## Aim of the exercise
Return the following lines word for word, with nothing changed.

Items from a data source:
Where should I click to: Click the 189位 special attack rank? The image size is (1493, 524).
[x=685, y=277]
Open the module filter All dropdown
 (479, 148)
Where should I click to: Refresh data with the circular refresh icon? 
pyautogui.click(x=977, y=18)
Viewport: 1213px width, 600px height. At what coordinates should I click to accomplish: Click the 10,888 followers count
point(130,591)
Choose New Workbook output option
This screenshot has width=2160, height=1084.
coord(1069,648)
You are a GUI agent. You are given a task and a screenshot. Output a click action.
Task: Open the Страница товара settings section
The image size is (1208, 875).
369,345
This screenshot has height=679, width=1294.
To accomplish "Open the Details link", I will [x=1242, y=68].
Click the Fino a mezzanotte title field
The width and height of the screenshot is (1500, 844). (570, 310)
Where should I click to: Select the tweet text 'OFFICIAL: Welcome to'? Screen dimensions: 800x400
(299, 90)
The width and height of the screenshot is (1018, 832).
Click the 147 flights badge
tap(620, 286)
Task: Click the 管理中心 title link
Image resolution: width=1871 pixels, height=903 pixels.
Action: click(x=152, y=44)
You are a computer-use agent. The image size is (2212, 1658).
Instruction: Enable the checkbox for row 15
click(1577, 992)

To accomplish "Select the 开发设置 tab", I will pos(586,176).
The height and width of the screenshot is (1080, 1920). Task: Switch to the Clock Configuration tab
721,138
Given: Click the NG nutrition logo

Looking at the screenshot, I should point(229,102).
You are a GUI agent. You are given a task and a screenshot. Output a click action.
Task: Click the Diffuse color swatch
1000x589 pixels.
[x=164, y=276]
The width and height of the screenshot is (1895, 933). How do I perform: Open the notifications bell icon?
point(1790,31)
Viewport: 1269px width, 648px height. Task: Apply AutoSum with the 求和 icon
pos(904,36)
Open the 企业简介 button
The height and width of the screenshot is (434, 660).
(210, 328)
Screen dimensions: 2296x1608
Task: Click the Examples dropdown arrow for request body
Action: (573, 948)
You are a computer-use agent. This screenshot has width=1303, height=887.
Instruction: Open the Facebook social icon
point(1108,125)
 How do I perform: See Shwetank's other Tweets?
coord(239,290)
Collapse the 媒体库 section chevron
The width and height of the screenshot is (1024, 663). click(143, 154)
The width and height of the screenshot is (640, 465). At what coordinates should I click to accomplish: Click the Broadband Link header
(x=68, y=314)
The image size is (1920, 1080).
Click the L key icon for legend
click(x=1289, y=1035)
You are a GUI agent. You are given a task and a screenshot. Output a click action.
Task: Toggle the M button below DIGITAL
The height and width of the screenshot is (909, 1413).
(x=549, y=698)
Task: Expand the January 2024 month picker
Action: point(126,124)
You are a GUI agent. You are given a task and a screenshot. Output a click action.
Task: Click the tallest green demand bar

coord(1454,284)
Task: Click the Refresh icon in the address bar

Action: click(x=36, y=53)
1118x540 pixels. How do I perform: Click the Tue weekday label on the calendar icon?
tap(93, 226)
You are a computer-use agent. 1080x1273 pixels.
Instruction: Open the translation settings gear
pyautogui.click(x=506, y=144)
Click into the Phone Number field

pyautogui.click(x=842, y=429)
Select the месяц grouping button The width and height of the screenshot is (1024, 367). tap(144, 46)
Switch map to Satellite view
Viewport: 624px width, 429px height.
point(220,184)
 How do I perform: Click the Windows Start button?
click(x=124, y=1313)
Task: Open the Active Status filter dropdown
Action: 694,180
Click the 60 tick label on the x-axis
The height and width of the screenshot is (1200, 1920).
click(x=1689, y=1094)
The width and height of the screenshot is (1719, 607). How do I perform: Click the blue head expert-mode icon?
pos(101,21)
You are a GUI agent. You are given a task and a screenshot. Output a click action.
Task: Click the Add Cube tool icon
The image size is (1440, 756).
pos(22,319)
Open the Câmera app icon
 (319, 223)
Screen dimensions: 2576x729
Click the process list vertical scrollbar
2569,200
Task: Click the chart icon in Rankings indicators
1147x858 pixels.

## The output
Where should I click to: Click the 189位 special attack rank? The image size is (1493, 524).
[x=685, y=277]
Open the module filter All dropdown
 (479, 148)
Where should I click to: Refresh data with the circular refresh icon? 
pyautogui.click(x=977, y=18)
Viewport: 1213px width, 600px height. At what coordinates should I click to accomplish: Click the 10,888 followers count
point(130,591)
Choose New Workbook output option
This screenshot has width=2160, height=1084.
coord(1069,648)
You are a GUI agent. You are given a task and a screenshot. Output a click action.
Task: Open the Страница товара settings section
The image size is (1208, 875).
369,345
This screenshot has height=679, width=1294.
To accomplish "Open the Details link", I will [x=1242, y=68].
Click the Fino a mezzanotte title field
The width and height of the screenshot is (1500, 844). (570, 310)
Where should I click to: Select the tweet text 'OFFICIAL: Welcome to'? Screen dimensions: 800x400
(299, 90)
The width and height of the screenshot is (1018, 832).
Click the 147 flights badge
tap(620, 286)
Task: Click the 管理中心 title link
Image resolution: width=1871 pixels, height=903 pixels.
Action: click(x=152, y=44)
You are a computer-use agent. The image size is (2212, 1658).
Instruction: Enable the checkbox for row 15
click(1577, 992)

To accomplish "Select the 开发设置 tab", I will pos(586,176).
The height and width of the screenshot is (1080, 1920). Task: Switch to the Clock Configuration tab
721,138
Given: Click the NG nutrition logo

Looking at the screenshot, I should point(229,102).
You are a GUI agent. You are given a task and a screenshot. Output a click action.
Task: Click the Diffuse color swatch
1000x589 pixels.
[x=164, y=276]
The width and height of the screenshot is (1895, 933). How do I perform: Open the notifications bell icon?
point(1790,31)
Viewport: 1269px width, 648px height. Task: Apply AutoSum with the 求和 icon
pos(904,36)
Open the 企业简介 button
The height and width of the screenshot is (434, 660).
(210, 328)
Screen dimensions: 2296x1608
Task: Click the Examples dropdown arrow for request body
Action: (573, 948)
You are a computer-use agent. This screenshot has width=1303, height=887.
Instruction: Open the Facebook social icon
point(1108,125)
 How do I perform: See Shwetank's other Tweets?
coord(239,290)
Collapse the 媒体库 section chevron
The width and height of the screenshot is (1024, 663). click(143, 154)
The width and height of the screenshot is (640, 465). At what coordinates should I click to accomplish: Click the Broadband Link header
(x=68, y=314)
The image size is (1920, 1080).
Click the L key icon for legend
click(x=1289, y=1035)
You are a GUI agent. You are given a task and a screenshot. Output a click action.
Task: Toggle the M button below DIGITAL
The height and width of the screenshot is (909, 1413).
(x=549, y=698)
Task: Expand the January 2024 month picker
Action: point(126,124)
You are a GUI agent. You are given a task and a screenshot. Output a click action.
Task: Click the tallest green demand bar

coord(1454,284)
Task: Click the Refresh icon in the address bar

Action: click(x=36, y=53)
1118x540 pixels. How do I perform: Click the Tue weekday label on the calendar icon?
tap(93, 226)
You are a computer-use agent. 1080x1273 pixels.
Instruction: Open the translation settings gear
pyautogui.click(x=506, y=144)
Click into the Phone Number field

pyautogui.click(x=842, y=429)
Select the месяц grouping button The width and height of the screenshot is (1024, 367). tap(144, 46)
Switch map to Satellite view
Viewport: 624px width, 429px height.
point(220,184)
 How do I perform: Click the Windows Start button?
click(x=124, y=1313)
Task: Open the Active Status filter dropdown
Action: 694,180
Click the 60 tick label on the x-axis
The height and width of the screenshot is (1200, 1920).
click(x=1689, y=1094)
The width and height of the screenshot is (1719, 607). How do I perform: Click the blue head expert-mode icon?
pos(101,21)
You are a GUI agent. You are given a task and a screenshot. Output a click action.
Task: Click the Add Cube tool icon
The image size is (1440, 756).
pos(22,319)
Open the Câmera app icon
 (319, 223)
Screen dimensions: 2576x729
Click the process list vertical scrollbar
2569,200
Task: Click the chart icon in Rankings indicators
1147x858 pixels.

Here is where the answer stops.